The genre has been disdained by the church and mocked by secular culture. That just reassured practitioners that they were rebels on a righteous path.

It opens with a quotation that left me stunned. I have read shelves full of books about “Christian rock” and have never been clubbed over the head with these words.

Try to guess the minister who had this to say in 1957, addressing whether gospel music could be wedded to rock ‘n’ roll. This Baptist pastor from the South was blunt:

Rock and gospel were “totally incompatible,” he explained: “The profound sacred and spiritual meaning of the great music of the church must never be mixed with the transitory quality of rock and roll music.” And he made it clear which he preferred. “The former serves to lift men’s souls to higher levels of reality, and therefore to God,” he wrote. “The latter so often plunges men’s minds into degrading and immoral depths.”

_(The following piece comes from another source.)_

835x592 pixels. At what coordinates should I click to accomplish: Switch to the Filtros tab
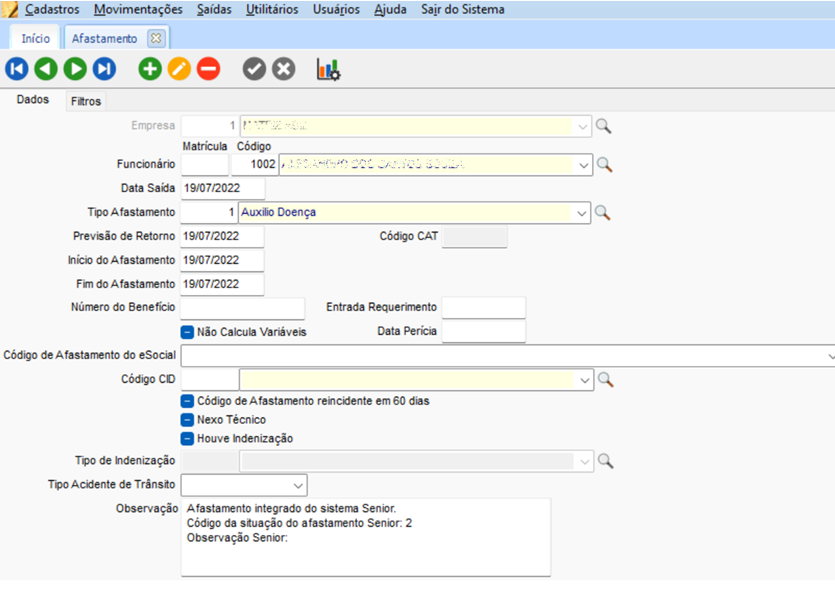click(x=86, y=101)
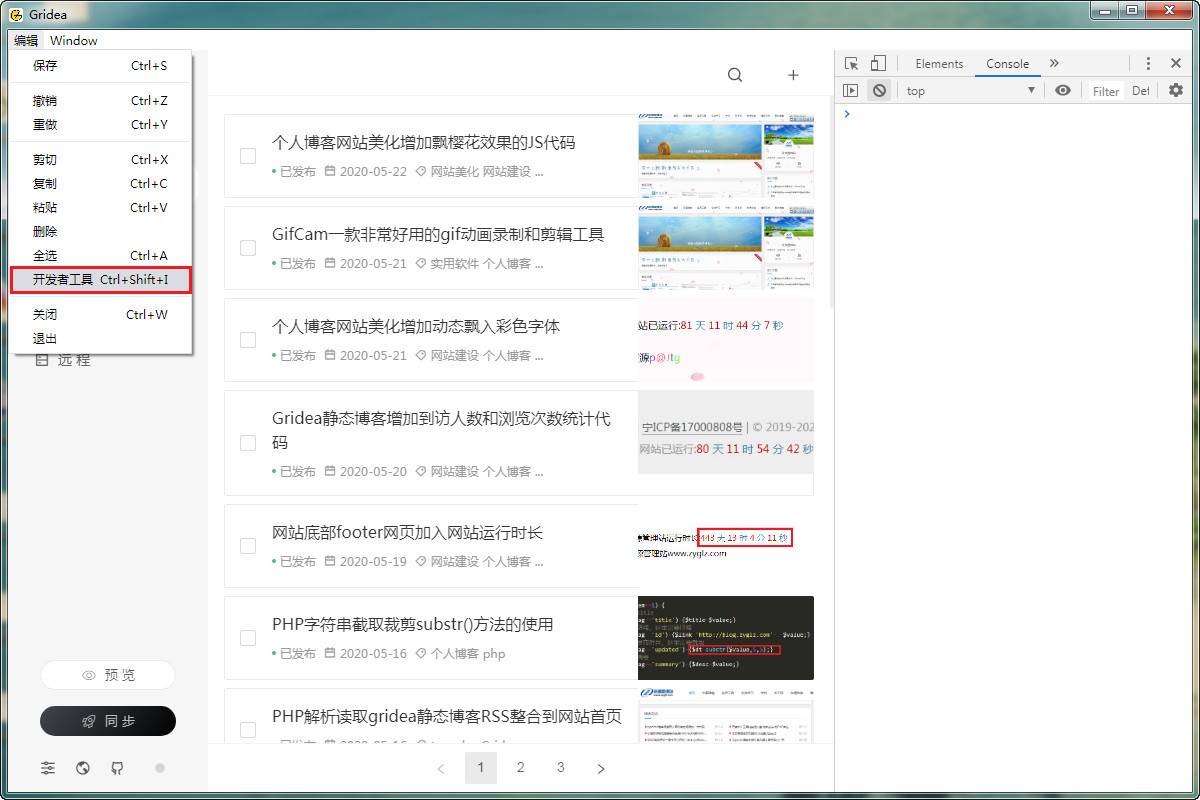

Who said that? That would be the Rev. Martin Luther King, Jr.

Take it away, Aretha Franklin.

It’s hard not to quote every other passage in this must-read piece, which punches all the right buttons — from the copycat “Jesus is my boyfriend” style of worship music to battles over loud drums and heavy-metal guitars. Yes, U2 is in here. Ditto for Bob Dylan. However, this passage about the impact of the early ‘70s “Jesus Movement” is essential, including the reference to that era’s Zelig figure, Larry Norman:

As the movement grew more organized, and more church-oriented, pastors figured out that they could attract young people with services that were theologically strict but culturally contemporary: anti sexual revolution, pro denim. (This, more or less, is the ethos of the modern megachurch.) Calvary Chapel grew into an international network of thousands of churches, and so did the Vineyard movement, which is descended from Bible-study groups in California, one of which used to meet in Larry Norman’s living room.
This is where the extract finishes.